* _What you are asked to do_: Taking the line with "Viewport: 733px width, 420px" as the first and the last line of the entries as the final one, copy that span exactly.

* _Dataset extract_:

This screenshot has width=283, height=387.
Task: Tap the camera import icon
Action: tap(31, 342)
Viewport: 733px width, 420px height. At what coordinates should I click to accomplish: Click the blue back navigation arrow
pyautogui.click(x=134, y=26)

* _Task response_:
Viewport: 733px width, 420px height. At what coordinates should I click to accomplish: Click the blue back navigation arrow
pyautogui.click(x=134, y=26)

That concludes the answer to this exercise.